Problem details = Reproduce the stretch from the line containing "This screenshot has width=1366, height=835." through the line containing "Image resolution: width=2559", swapping "notifications" for "alerts" and leaving everything else unchanged.

— start Provided data —

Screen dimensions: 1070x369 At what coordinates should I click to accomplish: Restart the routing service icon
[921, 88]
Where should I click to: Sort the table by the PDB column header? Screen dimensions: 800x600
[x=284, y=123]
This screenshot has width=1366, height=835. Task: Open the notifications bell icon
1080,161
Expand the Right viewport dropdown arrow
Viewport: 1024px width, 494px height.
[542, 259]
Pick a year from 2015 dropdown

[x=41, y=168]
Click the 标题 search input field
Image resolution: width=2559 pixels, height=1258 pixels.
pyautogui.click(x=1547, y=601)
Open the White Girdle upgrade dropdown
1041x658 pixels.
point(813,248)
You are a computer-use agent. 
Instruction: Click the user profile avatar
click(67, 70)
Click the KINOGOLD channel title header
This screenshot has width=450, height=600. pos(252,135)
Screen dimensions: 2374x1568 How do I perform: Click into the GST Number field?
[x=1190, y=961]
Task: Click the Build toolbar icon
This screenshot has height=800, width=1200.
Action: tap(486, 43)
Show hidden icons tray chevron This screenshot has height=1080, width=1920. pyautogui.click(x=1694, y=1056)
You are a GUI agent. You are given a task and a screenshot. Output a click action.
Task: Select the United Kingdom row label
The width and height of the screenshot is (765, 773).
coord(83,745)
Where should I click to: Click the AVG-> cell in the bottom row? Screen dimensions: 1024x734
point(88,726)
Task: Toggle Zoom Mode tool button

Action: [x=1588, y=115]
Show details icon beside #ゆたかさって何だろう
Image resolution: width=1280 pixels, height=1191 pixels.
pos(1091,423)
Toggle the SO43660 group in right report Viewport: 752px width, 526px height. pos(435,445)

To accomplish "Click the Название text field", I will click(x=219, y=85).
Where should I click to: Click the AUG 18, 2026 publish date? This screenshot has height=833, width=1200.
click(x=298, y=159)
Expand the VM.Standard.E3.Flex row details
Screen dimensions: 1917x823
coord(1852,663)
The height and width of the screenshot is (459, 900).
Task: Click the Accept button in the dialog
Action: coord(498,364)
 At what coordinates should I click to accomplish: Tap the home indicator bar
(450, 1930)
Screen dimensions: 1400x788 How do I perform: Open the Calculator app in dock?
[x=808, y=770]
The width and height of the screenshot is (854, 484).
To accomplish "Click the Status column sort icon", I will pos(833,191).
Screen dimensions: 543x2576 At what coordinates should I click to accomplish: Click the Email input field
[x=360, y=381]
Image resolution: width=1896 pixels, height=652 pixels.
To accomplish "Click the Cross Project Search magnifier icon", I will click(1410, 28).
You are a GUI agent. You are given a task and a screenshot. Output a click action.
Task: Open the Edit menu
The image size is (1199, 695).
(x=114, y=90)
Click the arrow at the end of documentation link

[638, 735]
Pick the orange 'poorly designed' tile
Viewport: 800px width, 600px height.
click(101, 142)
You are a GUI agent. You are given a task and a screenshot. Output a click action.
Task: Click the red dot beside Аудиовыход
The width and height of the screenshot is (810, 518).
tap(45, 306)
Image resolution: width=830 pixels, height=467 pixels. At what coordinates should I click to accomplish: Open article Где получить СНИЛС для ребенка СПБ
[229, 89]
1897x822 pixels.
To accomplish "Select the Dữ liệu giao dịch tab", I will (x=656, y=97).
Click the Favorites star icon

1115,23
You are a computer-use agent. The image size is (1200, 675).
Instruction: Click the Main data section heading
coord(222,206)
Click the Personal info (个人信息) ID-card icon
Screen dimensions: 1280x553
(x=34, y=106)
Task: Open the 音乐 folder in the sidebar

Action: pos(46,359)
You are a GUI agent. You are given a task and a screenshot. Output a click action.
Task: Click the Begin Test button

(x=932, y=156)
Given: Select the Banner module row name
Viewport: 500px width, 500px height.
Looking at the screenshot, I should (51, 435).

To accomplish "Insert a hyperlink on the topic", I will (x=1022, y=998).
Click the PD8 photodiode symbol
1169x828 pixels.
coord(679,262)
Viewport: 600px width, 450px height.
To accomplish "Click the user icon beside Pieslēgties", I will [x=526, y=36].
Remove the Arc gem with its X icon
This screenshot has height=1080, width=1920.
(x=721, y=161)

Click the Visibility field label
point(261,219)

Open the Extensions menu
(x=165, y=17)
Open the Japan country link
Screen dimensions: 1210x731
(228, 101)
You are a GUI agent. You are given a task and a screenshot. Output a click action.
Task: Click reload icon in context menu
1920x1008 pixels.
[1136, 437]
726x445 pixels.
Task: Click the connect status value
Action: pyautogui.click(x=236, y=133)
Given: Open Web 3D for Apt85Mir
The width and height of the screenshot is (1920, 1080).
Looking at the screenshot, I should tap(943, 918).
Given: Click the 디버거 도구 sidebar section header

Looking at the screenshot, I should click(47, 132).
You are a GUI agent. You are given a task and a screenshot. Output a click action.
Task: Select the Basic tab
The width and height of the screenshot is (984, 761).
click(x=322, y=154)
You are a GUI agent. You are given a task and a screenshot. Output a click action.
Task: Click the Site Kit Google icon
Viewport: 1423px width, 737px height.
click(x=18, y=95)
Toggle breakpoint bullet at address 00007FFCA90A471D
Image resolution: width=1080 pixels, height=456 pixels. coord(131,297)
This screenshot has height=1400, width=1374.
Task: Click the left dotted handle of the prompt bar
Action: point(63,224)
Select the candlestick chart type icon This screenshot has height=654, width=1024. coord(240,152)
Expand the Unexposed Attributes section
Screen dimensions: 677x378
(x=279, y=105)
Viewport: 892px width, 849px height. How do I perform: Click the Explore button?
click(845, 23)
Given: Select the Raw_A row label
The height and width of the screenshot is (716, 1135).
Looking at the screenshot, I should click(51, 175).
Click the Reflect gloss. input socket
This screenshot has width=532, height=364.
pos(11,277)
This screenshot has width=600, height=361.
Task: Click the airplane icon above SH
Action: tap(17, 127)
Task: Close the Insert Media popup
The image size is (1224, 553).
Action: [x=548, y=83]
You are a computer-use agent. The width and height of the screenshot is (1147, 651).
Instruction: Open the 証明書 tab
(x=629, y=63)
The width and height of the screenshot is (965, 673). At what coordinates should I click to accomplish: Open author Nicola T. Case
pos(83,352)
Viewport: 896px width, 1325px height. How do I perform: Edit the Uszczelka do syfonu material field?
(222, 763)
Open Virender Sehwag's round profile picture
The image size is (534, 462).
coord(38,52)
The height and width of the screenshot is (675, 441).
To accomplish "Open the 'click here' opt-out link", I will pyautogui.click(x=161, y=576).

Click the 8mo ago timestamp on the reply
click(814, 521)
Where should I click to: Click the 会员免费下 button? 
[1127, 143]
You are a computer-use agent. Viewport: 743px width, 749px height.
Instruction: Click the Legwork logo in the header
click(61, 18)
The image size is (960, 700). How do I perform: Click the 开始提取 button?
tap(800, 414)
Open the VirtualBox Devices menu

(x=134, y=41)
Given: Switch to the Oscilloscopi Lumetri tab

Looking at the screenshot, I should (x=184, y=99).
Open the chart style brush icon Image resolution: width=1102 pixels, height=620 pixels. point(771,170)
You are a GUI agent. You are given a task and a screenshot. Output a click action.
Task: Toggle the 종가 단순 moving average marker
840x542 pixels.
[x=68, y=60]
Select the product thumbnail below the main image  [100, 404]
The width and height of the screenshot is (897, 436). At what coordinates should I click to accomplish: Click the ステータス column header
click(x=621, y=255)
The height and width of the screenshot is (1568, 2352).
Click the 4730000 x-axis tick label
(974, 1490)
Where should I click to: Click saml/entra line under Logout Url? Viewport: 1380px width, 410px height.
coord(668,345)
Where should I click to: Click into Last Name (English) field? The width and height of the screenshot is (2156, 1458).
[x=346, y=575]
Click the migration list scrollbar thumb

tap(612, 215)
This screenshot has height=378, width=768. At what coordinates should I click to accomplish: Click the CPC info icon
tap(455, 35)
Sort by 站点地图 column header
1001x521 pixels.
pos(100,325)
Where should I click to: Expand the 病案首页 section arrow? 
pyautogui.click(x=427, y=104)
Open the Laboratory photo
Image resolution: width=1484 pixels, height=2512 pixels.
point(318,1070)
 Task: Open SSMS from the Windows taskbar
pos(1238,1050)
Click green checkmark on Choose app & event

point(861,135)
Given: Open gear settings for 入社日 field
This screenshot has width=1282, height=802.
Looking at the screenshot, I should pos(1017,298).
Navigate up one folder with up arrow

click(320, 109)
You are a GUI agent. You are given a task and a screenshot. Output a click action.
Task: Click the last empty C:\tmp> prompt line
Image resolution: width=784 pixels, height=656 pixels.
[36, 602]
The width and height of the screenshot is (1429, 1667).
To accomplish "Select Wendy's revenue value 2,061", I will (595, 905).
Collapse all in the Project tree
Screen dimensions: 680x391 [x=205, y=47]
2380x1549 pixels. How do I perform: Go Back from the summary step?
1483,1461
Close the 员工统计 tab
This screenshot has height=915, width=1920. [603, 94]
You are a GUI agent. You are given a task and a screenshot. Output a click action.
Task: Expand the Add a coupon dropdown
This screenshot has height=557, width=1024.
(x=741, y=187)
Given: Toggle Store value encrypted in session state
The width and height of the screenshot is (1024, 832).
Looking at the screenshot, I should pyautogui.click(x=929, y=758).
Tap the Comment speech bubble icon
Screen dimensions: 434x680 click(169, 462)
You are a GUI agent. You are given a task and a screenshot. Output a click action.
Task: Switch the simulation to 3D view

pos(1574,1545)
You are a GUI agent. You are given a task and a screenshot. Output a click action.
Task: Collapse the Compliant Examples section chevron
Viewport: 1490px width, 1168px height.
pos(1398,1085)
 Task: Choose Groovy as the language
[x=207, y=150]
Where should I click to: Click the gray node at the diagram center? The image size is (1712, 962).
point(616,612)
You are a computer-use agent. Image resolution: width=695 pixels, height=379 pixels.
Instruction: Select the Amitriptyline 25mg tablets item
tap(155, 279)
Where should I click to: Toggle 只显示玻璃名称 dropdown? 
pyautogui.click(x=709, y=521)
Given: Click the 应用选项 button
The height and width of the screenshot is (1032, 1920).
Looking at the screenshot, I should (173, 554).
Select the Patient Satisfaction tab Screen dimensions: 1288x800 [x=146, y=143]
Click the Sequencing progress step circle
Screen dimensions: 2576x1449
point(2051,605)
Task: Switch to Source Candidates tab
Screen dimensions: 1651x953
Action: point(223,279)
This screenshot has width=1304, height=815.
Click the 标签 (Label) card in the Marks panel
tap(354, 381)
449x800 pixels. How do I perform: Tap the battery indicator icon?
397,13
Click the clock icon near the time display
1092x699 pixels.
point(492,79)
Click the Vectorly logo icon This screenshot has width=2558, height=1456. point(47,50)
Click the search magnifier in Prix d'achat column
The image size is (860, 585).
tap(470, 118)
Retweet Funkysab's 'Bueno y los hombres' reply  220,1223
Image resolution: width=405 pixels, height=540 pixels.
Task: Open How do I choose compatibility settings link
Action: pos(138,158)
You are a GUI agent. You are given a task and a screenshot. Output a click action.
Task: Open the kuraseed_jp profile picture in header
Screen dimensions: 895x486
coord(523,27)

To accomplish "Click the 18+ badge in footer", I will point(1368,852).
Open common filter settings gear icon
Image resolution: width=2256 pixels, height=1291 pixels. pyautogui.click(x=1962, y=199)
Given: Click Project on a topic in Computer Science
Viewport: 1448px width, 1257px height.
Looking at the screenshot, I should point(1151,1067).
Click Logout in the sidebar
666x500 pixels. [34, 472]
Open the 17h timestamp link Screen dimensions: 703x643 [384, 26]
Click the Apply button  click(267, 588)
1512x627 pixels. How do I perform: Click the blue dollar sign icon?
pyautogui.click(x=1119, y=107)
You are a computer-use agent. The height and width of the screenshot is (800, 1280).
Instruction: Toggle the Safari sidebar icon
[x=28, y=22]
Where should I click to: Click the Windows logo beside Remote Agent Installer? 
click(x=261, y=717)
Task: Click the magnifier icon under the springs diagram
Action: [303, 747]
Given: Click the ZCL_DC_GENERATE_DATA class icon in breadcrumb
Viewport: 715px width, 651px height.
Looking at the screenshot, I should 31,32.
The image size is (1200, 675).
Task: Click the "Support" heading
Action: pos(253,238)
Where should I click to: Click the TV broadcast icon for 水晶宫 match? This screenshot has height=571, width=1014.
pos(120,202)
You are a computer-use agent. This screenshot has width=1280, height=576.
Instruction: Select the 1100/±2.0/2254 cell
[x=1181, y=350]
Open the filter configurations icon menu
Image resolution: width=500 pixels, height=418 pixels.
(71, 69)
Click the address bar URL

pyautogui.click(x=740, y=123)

— end Provided data —

Solution to the problem =
This screenshot has width=1366, height=835. Task: Open the alerts bell icon
1080,161
Expand the Right viewport dropdown arrow
Viewport: 1024px width, 494px height.
[542, 259]
Pick a year from 2015 dropdown

[x=41, y=168]
Click the 标题 search input field
Image resolution: width=2559 pixels, height=1258 pixels.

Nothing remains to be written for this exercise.